Task to carry out =
Can you reproduce every item below word for word, leaving out the pictures?

Records for processing =

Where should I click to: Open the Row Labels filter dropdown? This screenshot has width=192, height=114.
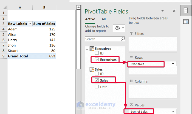30,24
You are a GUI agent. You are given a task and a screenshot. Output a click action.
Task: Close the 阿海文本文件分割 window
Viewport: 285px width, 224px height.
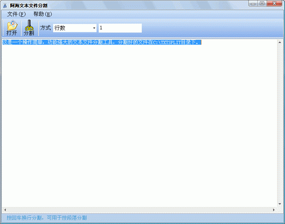[274, 3]
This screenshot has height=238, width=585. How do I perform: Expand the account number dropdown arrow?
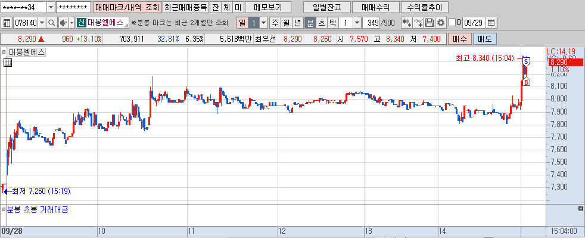[x=51, y=7]
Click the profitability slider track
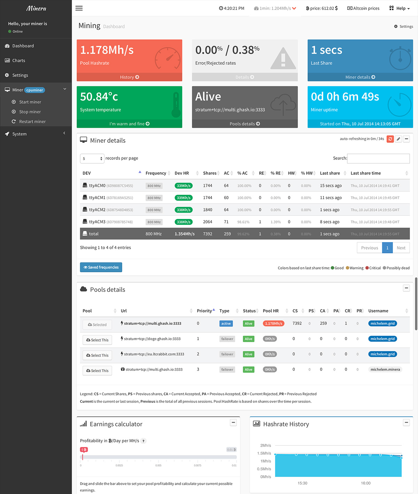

Response to the exercise =
Where should I click to: Open the Row Labels filter dropdown? This screenshot has width=192, height=114.
30,24
You are a GUI agent. You are given a task and a screenshot. Output a click action.
Task: Close the 阿海文本文件分割 window
Viewport: 285px width, 224px height.
[274, 3]
This screenshot has height=238, width=585. How do I perform: Expand the account number dropdown arrow?
[x=51, y=7]
Click the profitability slider track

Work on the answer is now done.